Folha de S. Paulo


Jornalista lembra de primeiro livro, obra de Maria Heloísa Penteado

"Lúcia Já-Vou-Indo não conseguia andar depressa. De maneira nenhuma. Andava devagar, falava devagar, chorava e ria devagarinho e pensava mais devagar ainda. Muito natural, pois ela era uma lesma."

Começava assim, de modo angustiante e resignado, o primeiro livro que li na vida, entregue na cerimônia que se fazia, no colégio em que estudei, para festejar a conclusão da alfabetização de uma turma.
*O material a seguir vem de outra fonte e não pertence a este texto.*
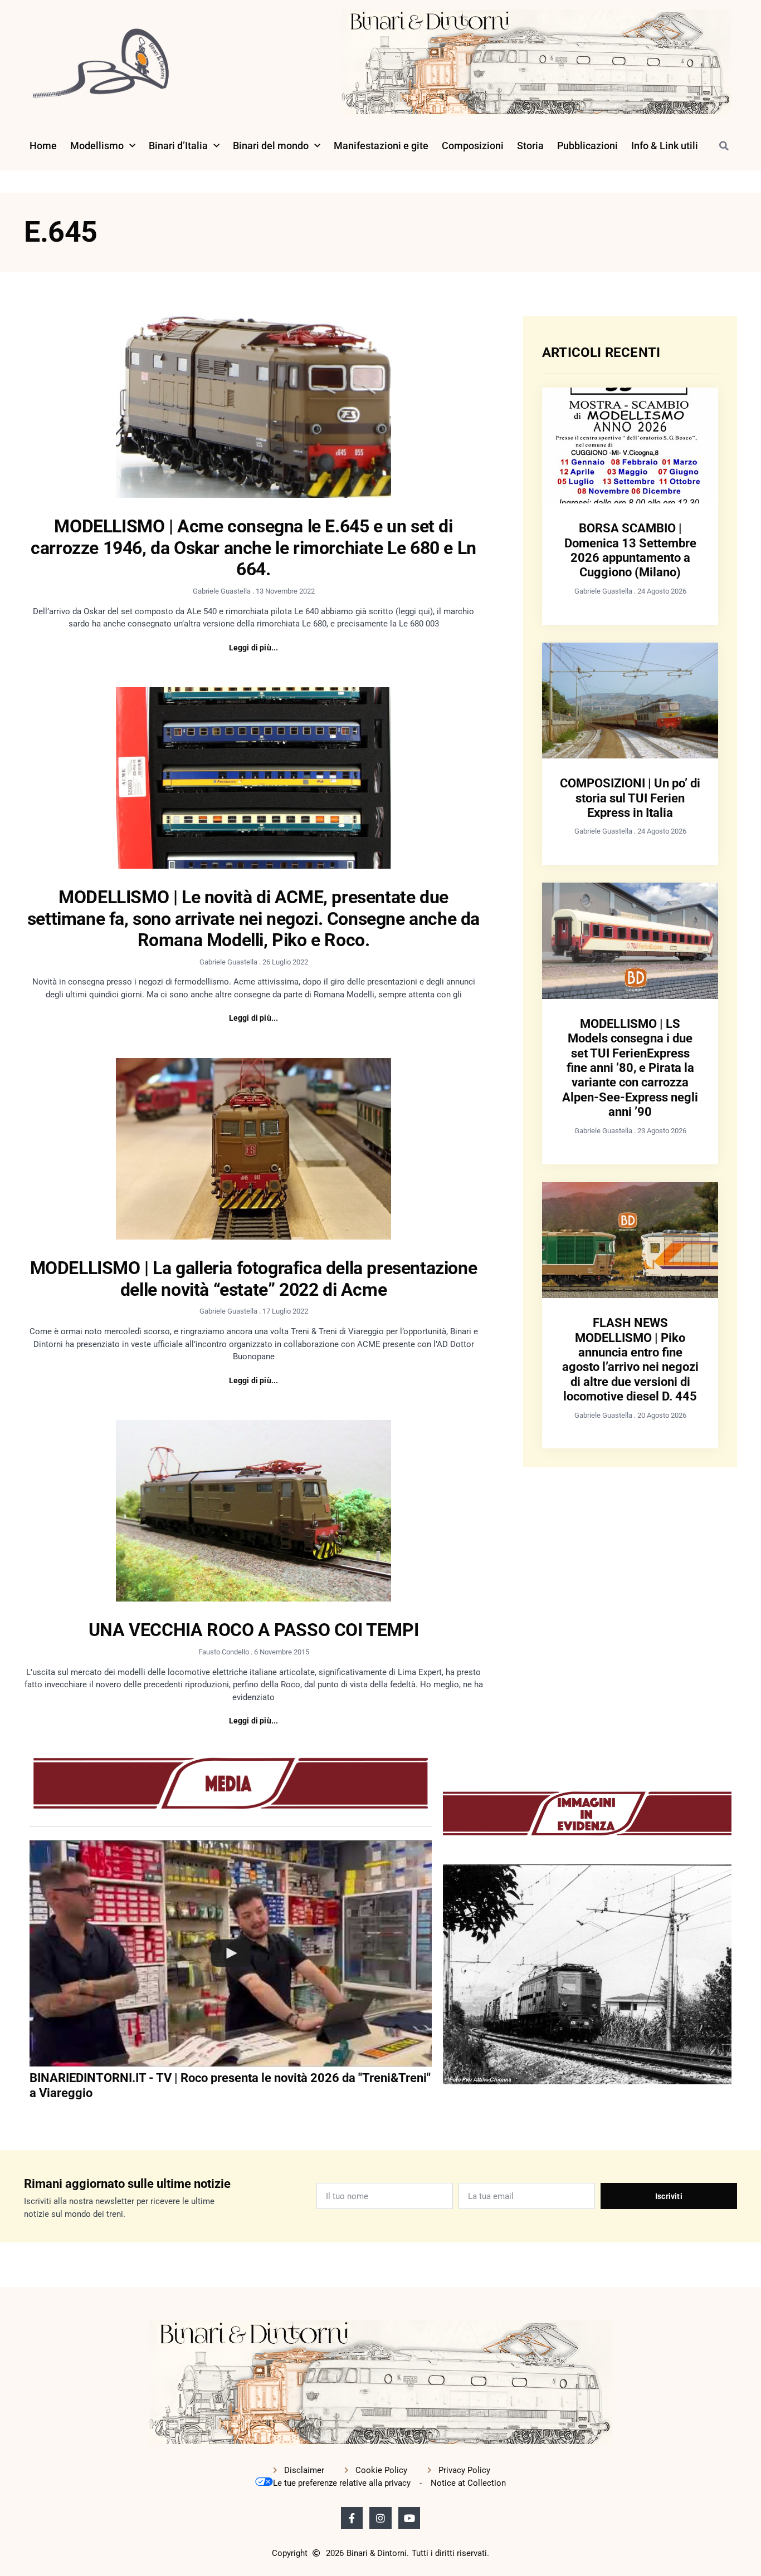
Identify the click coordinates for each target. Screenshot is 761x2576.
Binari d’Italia (178, 145)
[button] (723, 146)
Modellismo (97, 145)
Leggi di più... (254, 647)
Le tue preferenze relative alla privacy (342, 2483)
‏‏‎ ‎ (31, 2115)
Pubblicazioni (587, 145)
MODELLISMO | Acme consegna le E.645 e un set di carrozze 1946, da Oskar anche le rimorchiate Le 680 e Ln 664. (253, 548)
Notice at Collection (468, 2483)
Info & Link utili (664, 145)
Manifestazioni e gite (381, 145)
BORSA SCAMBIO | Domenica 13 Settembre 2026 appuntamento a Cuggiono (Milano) (630, 550)
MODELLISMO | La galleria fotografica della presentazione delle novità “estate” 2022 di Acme (253, 1278)
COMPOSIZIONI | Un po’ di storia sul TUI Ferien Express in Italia (630, 798)
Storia (530, 145)
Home (43, 145)
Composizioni (473, 145)
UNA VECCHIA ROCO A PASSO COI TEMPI (253, 1629)
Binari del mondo (271, 145)
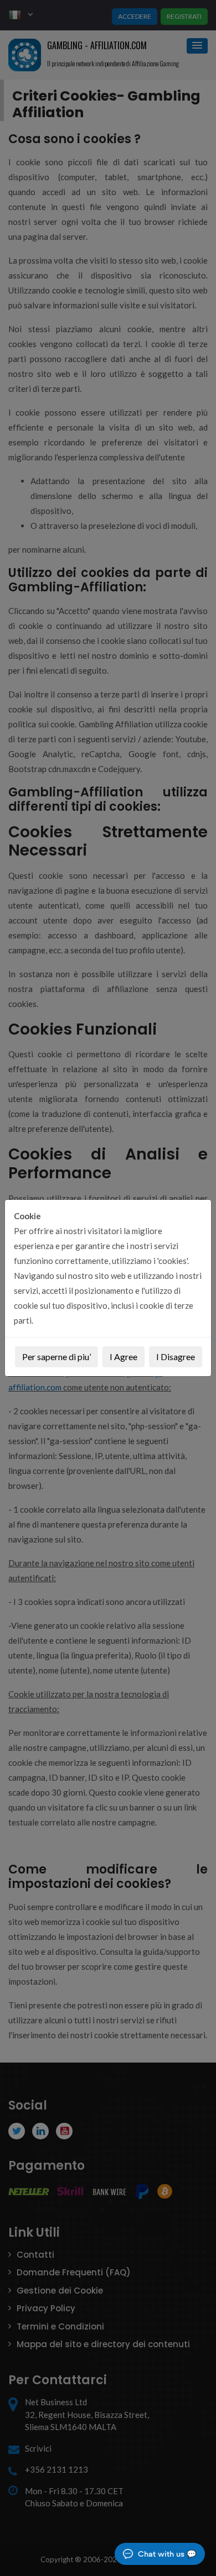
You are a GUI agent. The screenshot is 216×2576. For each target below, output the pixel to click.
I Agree (123, 1356)
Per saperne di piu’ (56, 1356)
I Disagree (175, 1356)
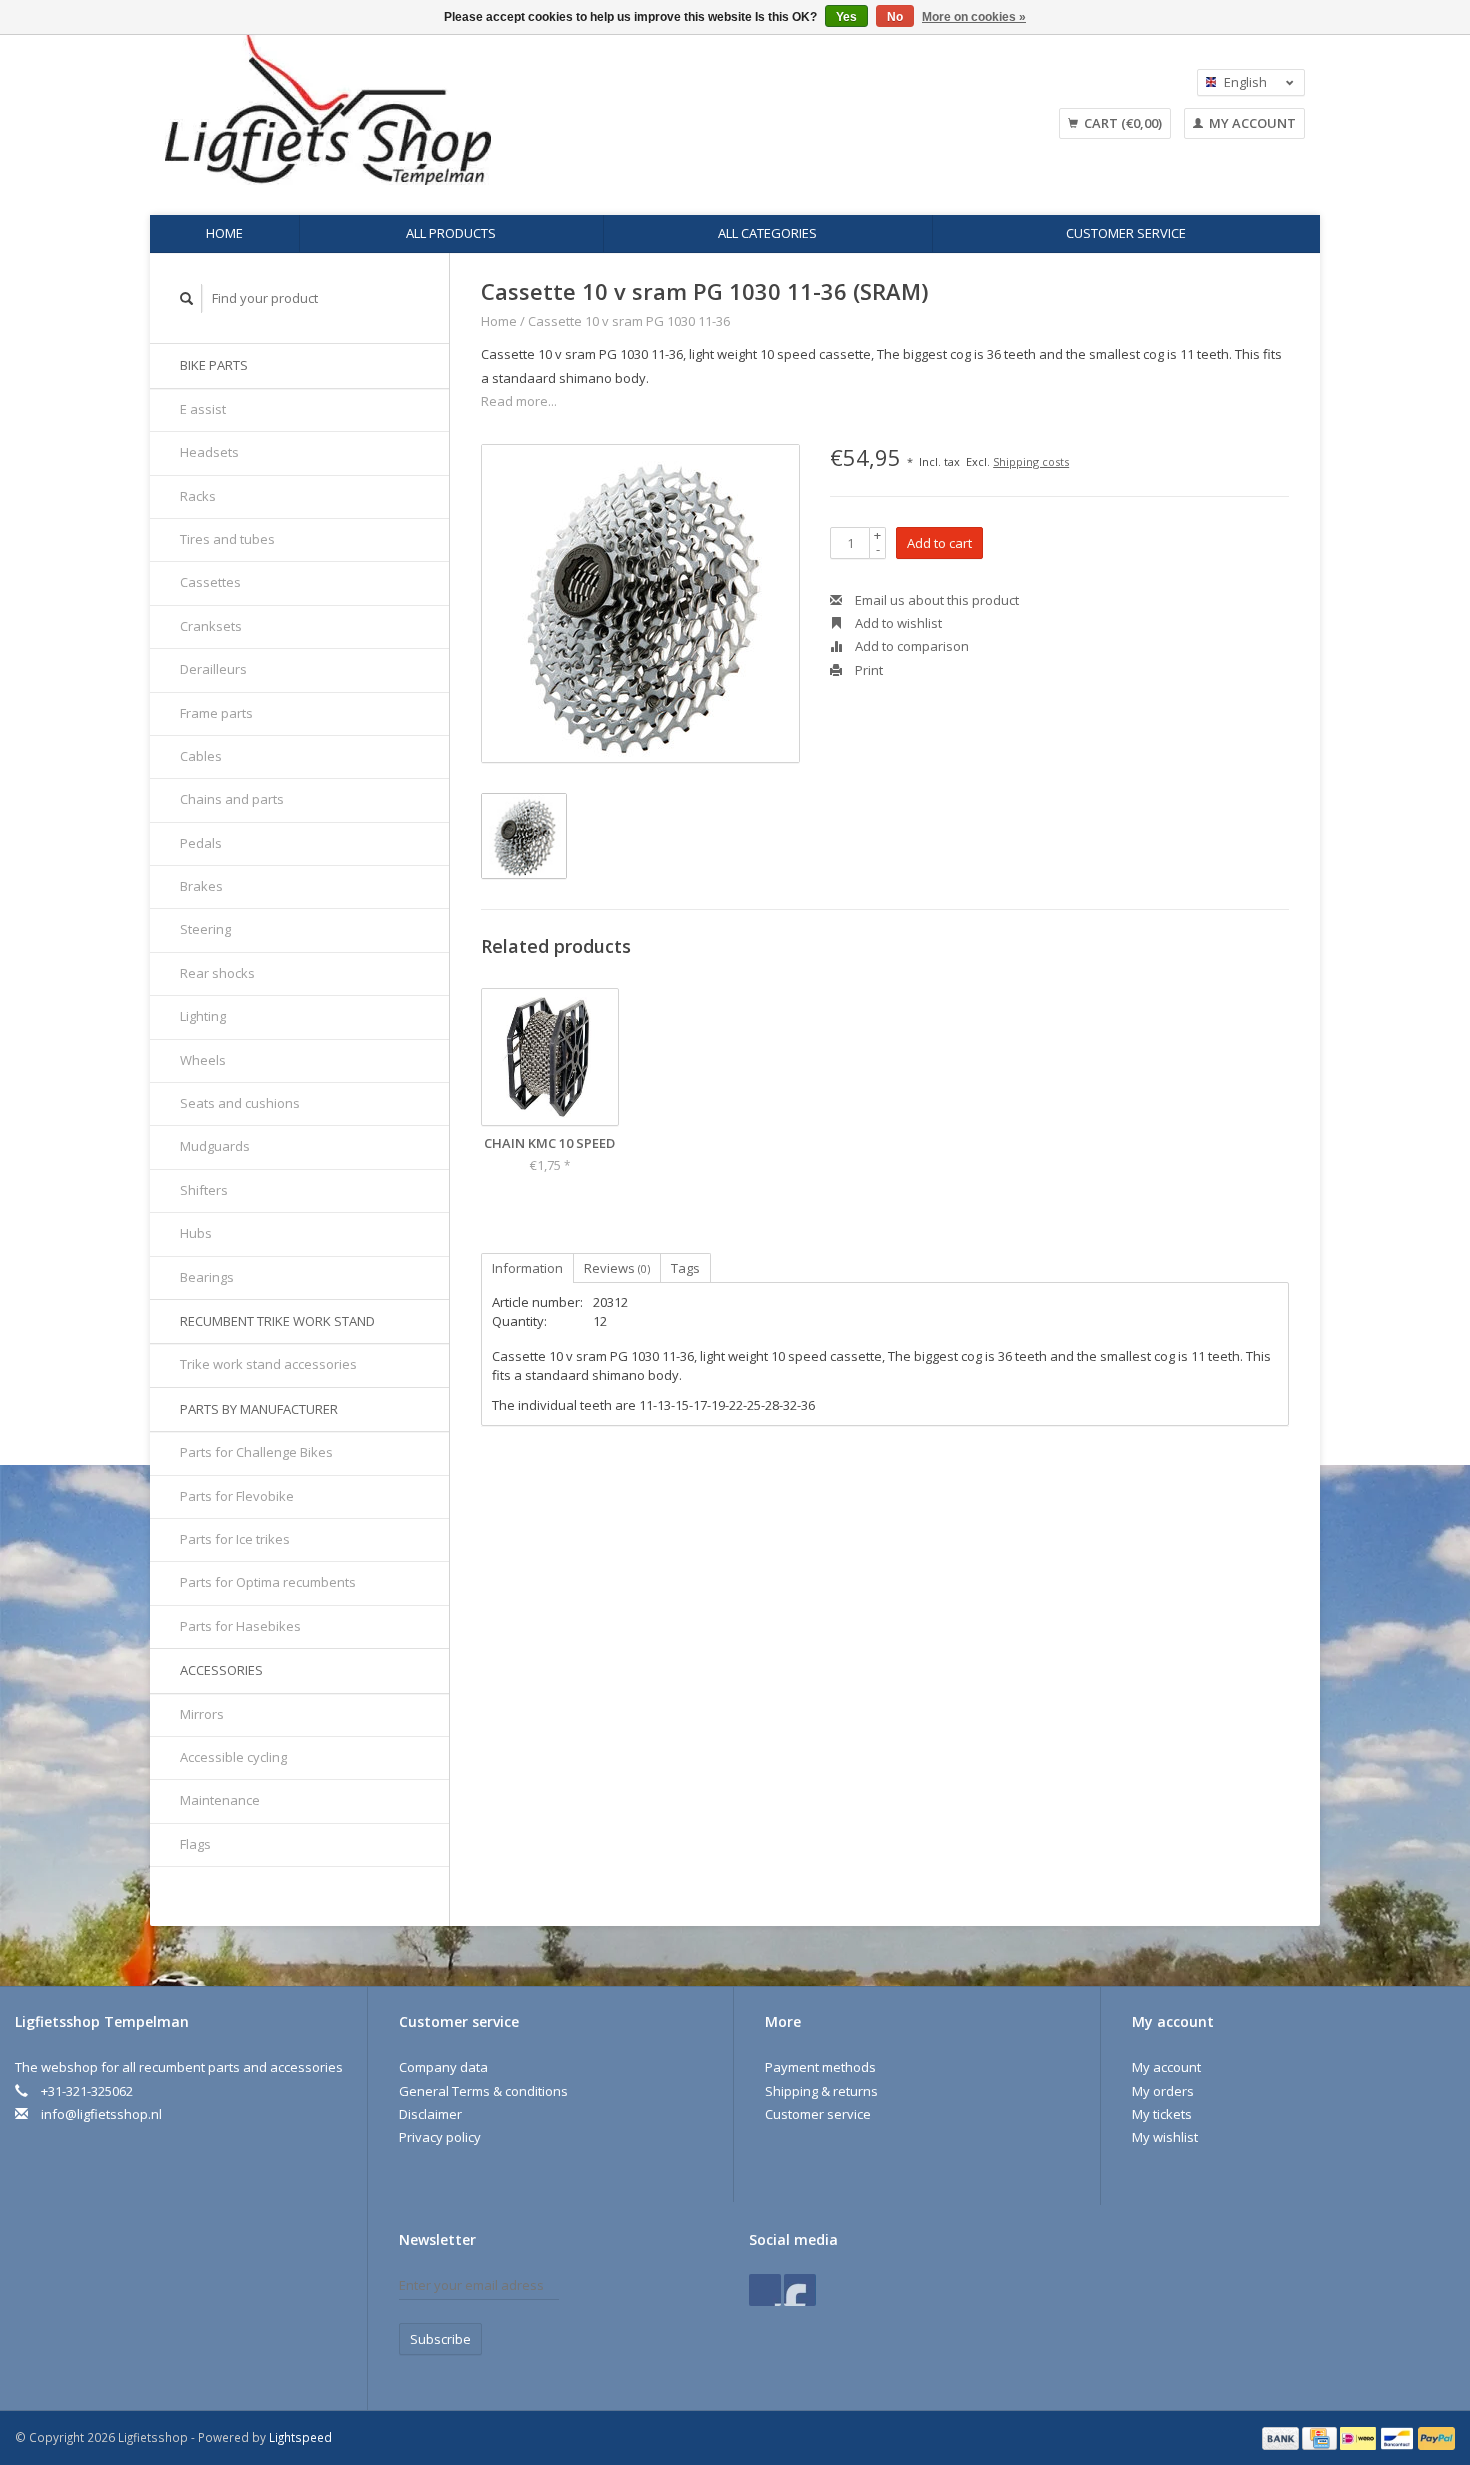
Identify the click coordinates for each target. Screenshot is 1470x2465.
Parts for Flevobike (237, 1496)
Era o ano de 1978, e "Lúcia Já-Vou-Indo", da escritora e ilustradora Maria Heloísa Penteado, morta nesta semana, aos 95, já era um clássico entre as crianças.

Eu e meus colegas ríamos da lesma Lúcia, que não tinha muitos amigos porque era tão lenta para responder perguntas que não conseguia conversar com ninguém.

Era, porém, um riso amargo, pois essa espécie de fábula ia abrindo nossos olhos, talvez pela primeira vez, para o fato de que cada um tem limitações das quais não escapará até o fim da vida.

Reprodução
Lesma Lúcia chega quando a festa já acabou, em imagem do clássico livro infantil
Lesma Lúcia chega quando a festa já acabou, em imagem do clássico livro infantil

O livro narra a tentativa da lesma Lúcia de chegar a tempo a uma festa promovida por uma libélula.

A "molenga", como é tratada pela autora, demorou dias para arrumar o cabelo, encher sua cestinha de alfaces, fechar a casa e colocar-se a caminho.

Quando recebera o convite, ainda faltava uma semana para a festa, mas ela já se pôs ansiosa, antecipando uma desilusão.

Afinal, ao aniversário da própria vizinha, ela chegara um dia depois da comemoração e, ao casamento do seu amigo grilo, demorara tanto que já encontrara o casal com um filhinho.

No meio do trajeto, ela topa com uma pedra e cai, mas mesmo sua queda é lenta e aflitiva. "Lúcia-Já-Vou-Indo vinha vindo, vinha vindo. Tropeçou numa pedrinha, foi caindo, foi caindo", canta para ela um maldoso pé de maracujá que assistia à cena.

Aos prantos, ela finalmente chega, quando os convidados já se foram e a libélula está dormindo há horas.

Seu pranto, obviamente, também é lento. "Uma lágrima por hora, um soluço a cada meia hora."

IDENTIFICAÇÃO

"As crianças gostam demais desse livro porque causa identificação. Lúcia é desastrada, tem problemas de mobilidade, sente vergonha por ser grande demais ou ter um corpo diferente, é comum sentir-se assim nessa idade, e a autora identificou isso muito bem. Esse livro é um grande acerto", afirma a autora de livros infantis Heloísa Prieto.

Penteado nasceu em Araraquara, em 1919. Chegou a São Paulo em 1944 e passou a colaborar na imprensa local. "Lúcia Já-Vou-Indo" foi publicada pela primeira vez no jornal "O Estado de S.Paulo", no fim dos anos 50.

A versão em livro saiu em 1978, pela editora Ática, que ainda hoje publica a obra (R$ 28,90).

Penteado deu aulas e publicou outros 40 títulos para crianças. Ganhou o Prêmio Jabuti com "A Velha Fridela".

Viveu seus últimos dias com a irmã, Maria Helena, na Vila Mariana, em São Paulo. Na última sexta, sentiu falta de ar e foi levada ao hospital, onde morreu no domingo (2).